Autres effets connexes sur l’île, a-t-il déclaré: La suspension des croisières américaines à Cuba, une autre mesure prise par le gouvernement américain en juin dernier, a restreint l’accès de l’île aux dollars.

En septembre dernier, le dirigeant cubain Miguel Díaz-Canel a annoncé à la télévision en direct que les sanctions avaient coupé les livraisons de pétrole du pays ce mois-ci. Depuis lors, le gouvernement a imposé des mesures d’austérité, entraînant de longues files d’attente dans les stations-service et des coupures dans les services de bus et de train.

Cuba perd un investisseur dans un système ferroviaire

Dans l’émission de mardi, Rodriguez a déploré qu’une autre entreprise étrangère, qui travaillait depuis deux ans pour moderniser les chantiers qui réparent et entretiennent les chemins de fer vieillissants de l’île, se soit également retirée.

Le ministre des Transports a également lu la lettre adressée au gouvernement cubain par le directeur de cette société.

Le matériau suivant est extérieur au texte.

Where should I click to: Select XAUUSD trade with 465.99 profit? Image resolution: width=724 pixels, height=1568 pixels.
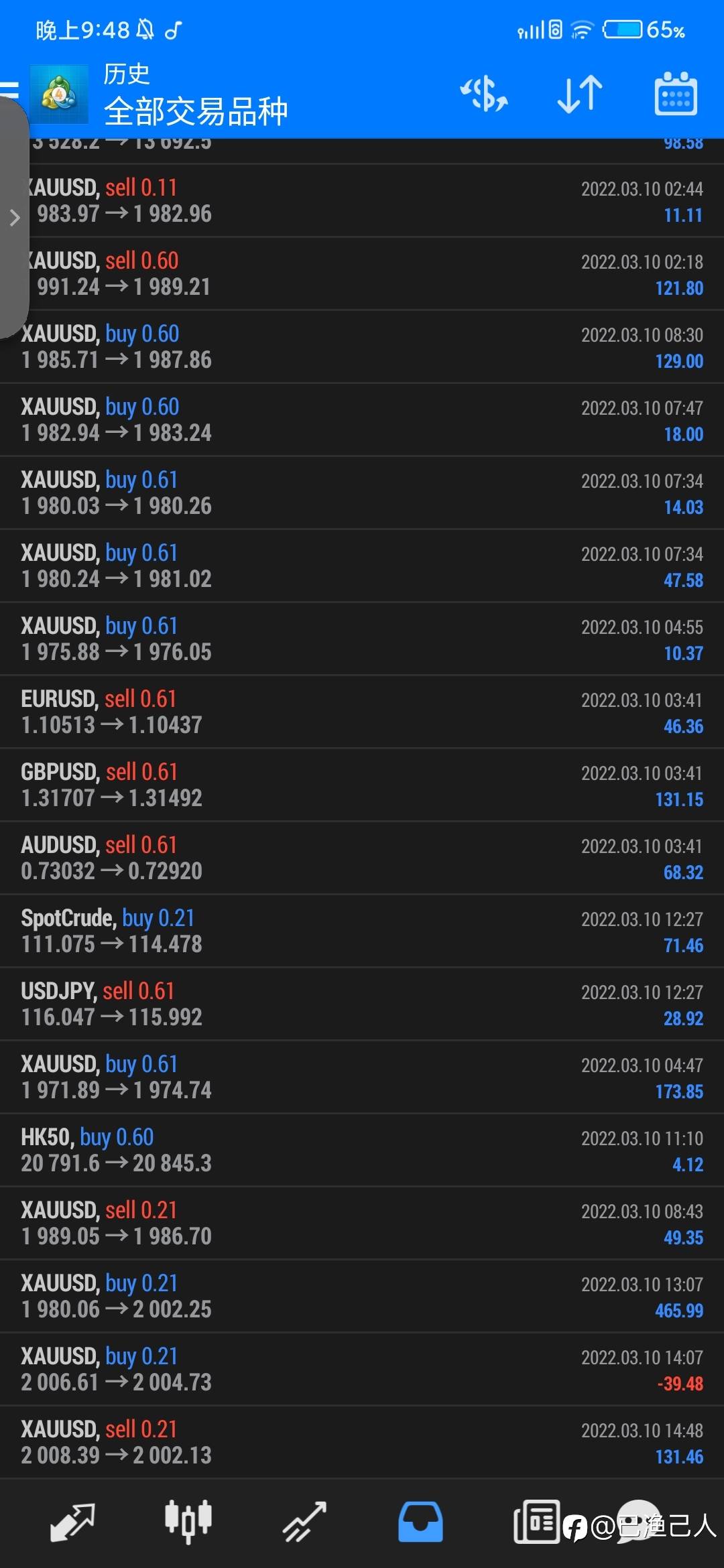coord(362,1296)
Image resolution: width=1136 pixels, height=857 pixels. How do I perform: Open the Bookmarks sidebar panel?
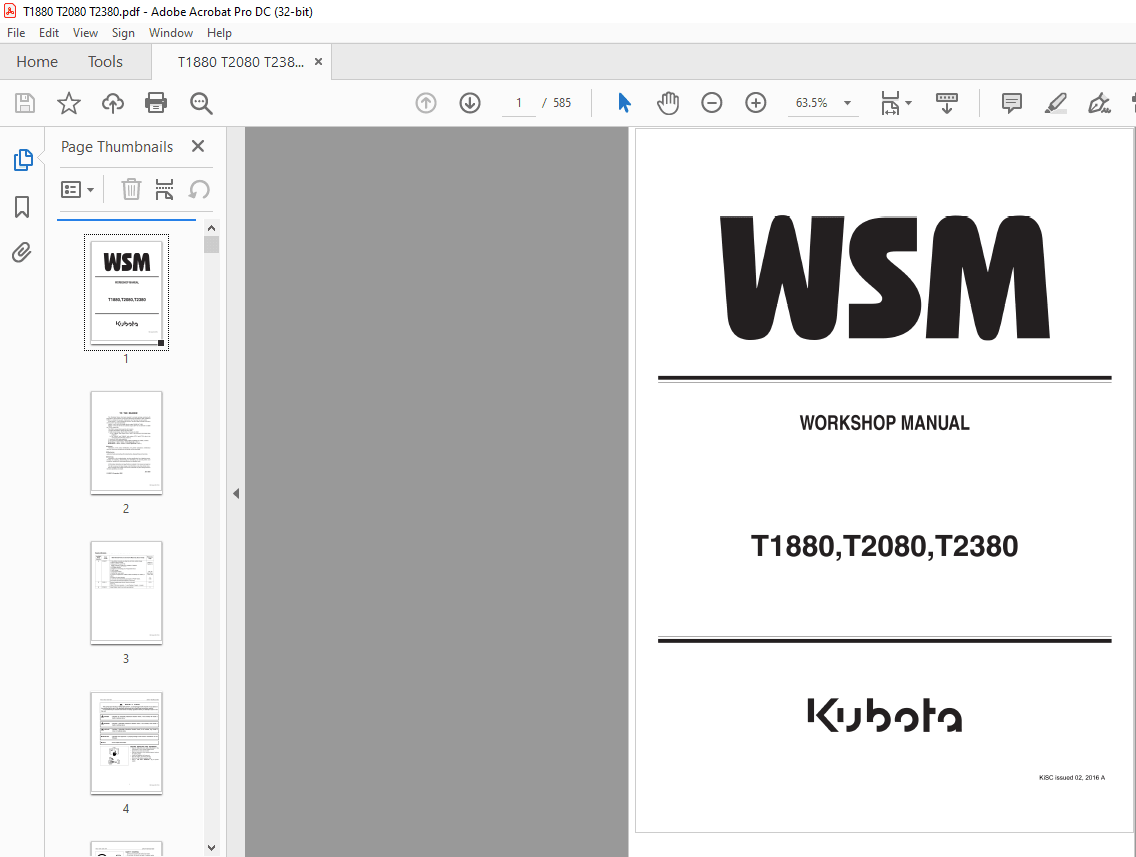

“Nos avocats estiment que malgré les changements qu’ils ont apportés au projet pour assurer sa sécurité en vertu de la loi Helms-Burton, des doutes subsistent quant aux conditions de son application par les juges des Etats-Unis”, indique la lettre.

Rodriguez n’a pas identifié l’entreprise, mais en 2018, la Société nationale des chemins de fer français a annoncé un projet de 40 millions d’euros pour moderniser deux chantiers d’entretien de locomotives à La Havane et à Camagüey. Mercredi, la société d’État française n’a pas répondu à une demande de commentaires.